*** Opening Recorded data ***
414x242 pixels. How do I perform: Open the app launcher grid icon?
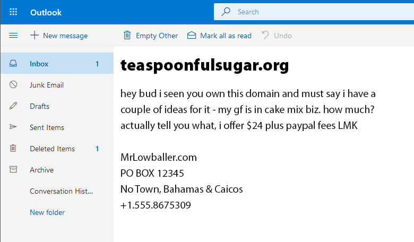coord(13,12)
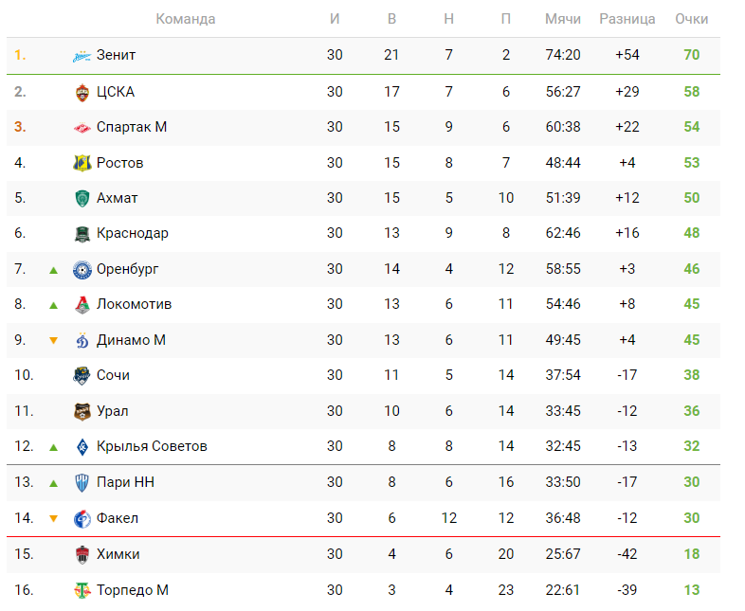This screenshot has height=611, width=745.
Task: Click the orange down arrow beside Факел
Action: click(54, 518)
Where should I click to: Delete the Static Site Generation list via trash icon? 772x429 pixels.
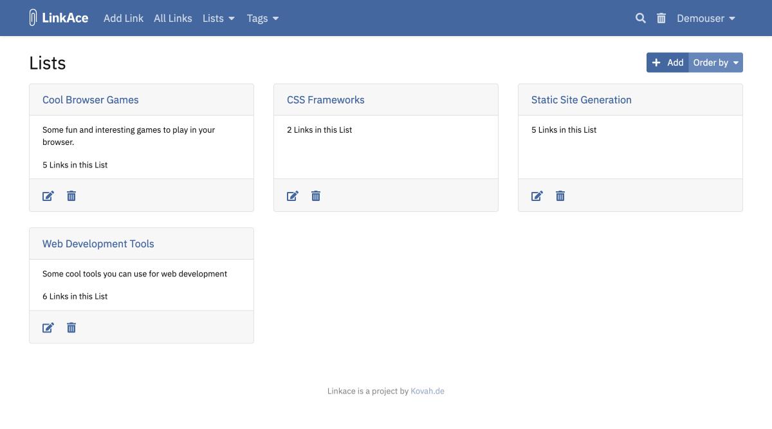(560, 196)
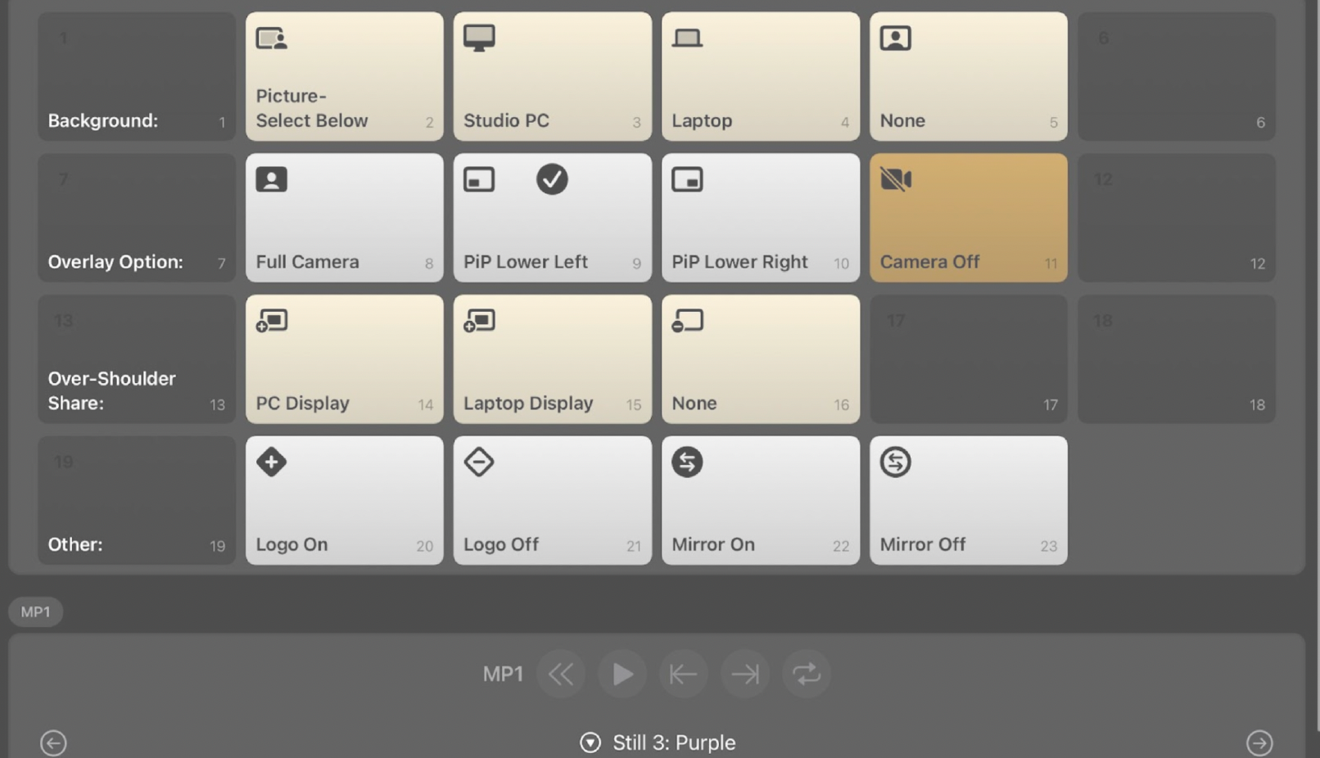Expand the MP1 panel pill

point(35,611)
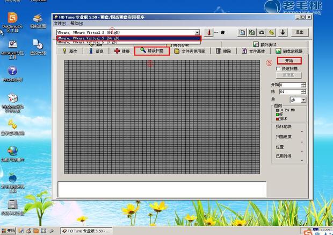Click the camera screenshot toolbar icon
The image size is (333, 235).
pos(262,32)
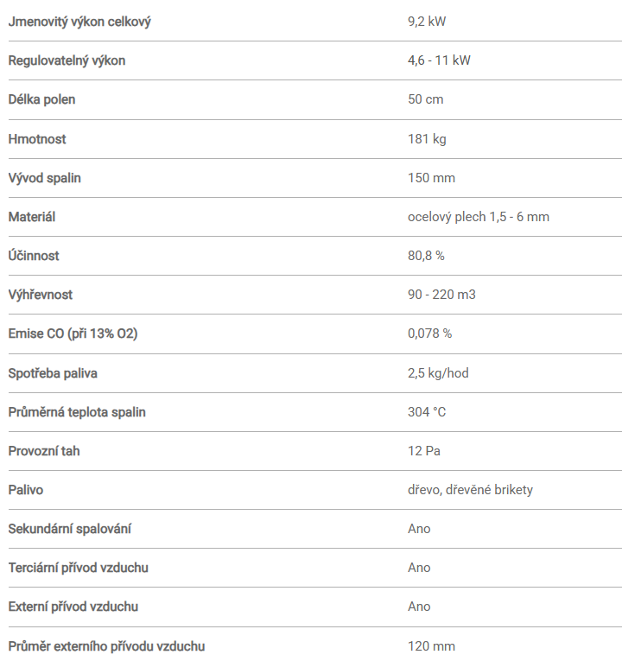Click the 'Jmenovitý výkon celkový' label
This screenshot has width=622, height=661.
pyautogui.click(x=79, y=22)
*** Closing Recorded data ***
**Try it:** The entries above need to be transcribed word for word, and the pictures stay out.

**Finished exercise:**
414x242 pixels. How do I perform: Open the app launcher grid icon?
coord(13,12)
This screenshot has height=611, width=745.
Task: Click the orange down arrow beside Факел
Action: click(54, 518)
Where should I click to: Delete the Static Site Generation list via trash icon? 772x429 pixels.
(560, 196)
Expand the MP1 panel pill

point(35,611)
Click the camera screenshot toolbar icon
The image size is (333, 235).
pos(262,32)
Click the 'Jmenovitý výkon celkový' label
This screenshot has width=622, height=661.
pyautogui.click(x=79, y=22)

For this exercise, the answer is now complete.